The door of the hotel room is already locked, but he pushes a chair under the handle to slow the men who’ll be coming to break it down. Then he walks over to the window and looks out and down, down all those many stories to the street below. He could do for himself the same way he did for McCabe and he will, if he has to, but he wants a few more minutes, first. He can hear the men out in the hallway, already, hear their muffled shouts and the banging on the door. It won’t be long until they’re inside. He looks down at the gun in his hand.
Three shots are enough to shatter the window and then he steps out. For a moment, he’s flying, flying as he sometimes does in his own dreams, and then he stops dreaming for good.
✻ ✻ ✻
“We’re so goddamned arrogant,” McCabe had said in that room, in the heart of the Labyrinth. “We think we’re the masters of this place, the makers of it, that it sits out here for our entertainment, our enlightenment, our edification.
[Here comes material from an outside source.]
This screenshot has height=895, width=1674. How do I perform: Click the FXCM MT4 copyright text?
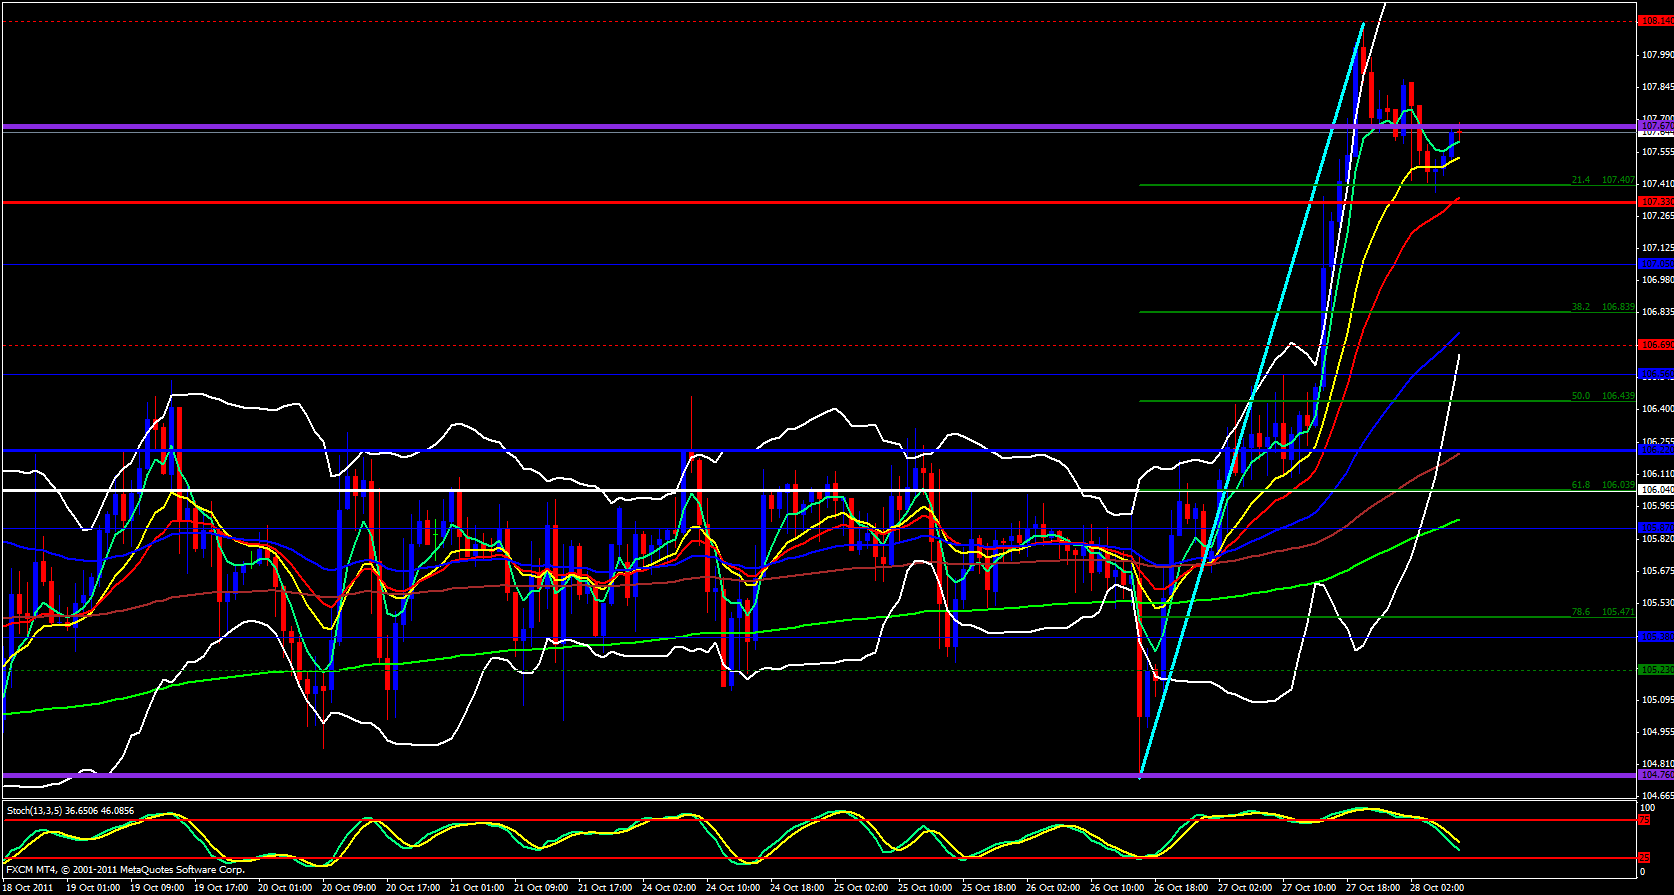click(x=125, y=870)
But we’re fools and we’re wrong. That’s the secret, Kendrick, just that.
“Look at this place. Look around. It doesn’t seem familiar, does it? This isn’t something we made with our thoughts, our wishes, our prayers. This place is a dream, of course it is; what else could it be? But it’s not our dream.” And here, he had pulled down the curtain, torn it from the wall, and Kendrick had felt himself carried to the window to look out across a vast expanse, like an alien planet, with hillocks that darted at the movement of the eyes beneath, and vistas that rose and fell with gigantic breath. He had seen the great, dreaming, cyclopean thing and he had finally understood.